昭和ブースト全開の店舗はやや薄暗くカウンターのみで、ラジオ(FM東京だったような気がする)が流れていました。

カウンターの内側には青い食事職人風の上着(コック服じゃないし、割烹着でもない。なんていう服なんですか?)にそば屋帽(上のプロフィールの写真みたいなやつ)の粋なおやっさんがふたり。

間違いなく昭和を生き抜いた、指をお湯に浸ければほどよいダシが出るんじゃないかというような、昭和純正立喰・ソ職人でありました。

ちなみに昭和丸出し立喰・ソの場合、かなりしょうゆ辛いおつゆに、ぼそぼそのそば、大切りのネギ、そして具のほとんど入っていないフリッターみたいな天ぷらという、「雰囲気と気力で喰らえ」(=旨い! とはかなり言い難い)が定番ですが、ミミは違いました。

なんの変哲もない普通の茹でそばを、絶妙なゆで時間と湯切りで、ややしょうゆ辛い正統派の関東立喰・ソのおつゆに負けない、歯ごたえとかすかな風味さえ感じさせる「生きた麺」に仕上げ、自家製の天ぷらは某私鉄系チェーン店の箸で持ち上げるとくたーっとしてしまうふにゃふにゃでも、某チェーン店系の口の中が切れてしまいそうなバリ堅でもなく、ほどよくふにゃ、ほどよいパリっ天。

ごま油の香りが食欲をそそるこれまた関東系で、辛めのおつゆとがっちりマッチしていました。


太めのちくわを縦にばっさり切って、ごま油系で揚げた大きなちくわ天。当時これで300円とはリーズナブル。ちなみにかけそばは200円(と、立喰・ソ帖に書いてあった)。(2005.2.2撮影)

結局食べたのは一度っきり。2009年頃に閉店したという噂をミミに、いや耳にしました。

看板に大書きされていたカレーも一度くらい喰いたかったなあと食えなかったことを悔いました。

このまま幻立喰・ソと思っていたら、今年(去年だったかも)突然復活したという噂を聞きました(誰から?)。

昨年11月再訪してみると、確かに店はありました。しかしミミではなく中野屋の屋号が掲げられていました。

「オヤジ、子供の頃から学校で“ミミちゃん”って呼ばれていたの知ってるだろ。改装するんだから名前変えてくれよ」と、某王手銀行に勤める息子に真顔で頼まれたというのは全て私の勝手な妄想です。
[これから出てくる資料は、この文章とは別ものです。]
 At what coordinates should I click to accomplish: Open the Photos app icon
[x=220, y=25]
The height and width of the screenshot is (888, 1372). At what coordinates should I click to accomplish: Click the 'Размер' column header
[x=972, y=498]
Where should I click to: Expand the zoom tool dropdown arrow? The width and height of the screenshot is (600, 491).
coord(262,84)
その前提ですと、店には、あのおやじさんがいるはずです。

しかし……ミミ気分で訪れたあの日、駅前ロータリーをぐるぐる回って、思案しましたが、結局のれんをくぐることはできませんでした。

果たしてミミは生まれ変わったのか、それとも……。

決着をつける日はそう遠くないでしょう。


ミミ改め中野屋。2階建てから平屋になり、見た目はミミより昭和臭が増加されているが、そばつゆが染み込んだような年季が感じられないのはしょうがない。果たしてオヤジさんは?(2010.12.29撮影)

悪夢としか例えようのない東北関東大震災で甚大な被害を受けてしまったあの町やこの町。駅で何度かお世話になった立喰・ソ。

冬の日、すっかり暮れた寒い中ですすったあの一杯。

冷房の効いた待合室内で、食べながら居眠りしてしまった夏の昼下がり。

いかにも漁師町のお母さんというおばちゃんの笑顔。

潮焼けした顔をくちゃくちゃにして笑ったおばあちゃん。

……思い出そうとするだけで、胸が締め付けられます。

素人目で見ても復興にはかなりの時間、お金、人手が必要です。

でも、困難を乗り越えて再びあの笑顔と、あの立喰・ソを口にすることが出来る日が絶対に来ると信じています。

その日まで、オールジャパン、みんなで助け合い、支え合い、がんばろう。

及ばずながら私も自分に出来ることはなにか考えます。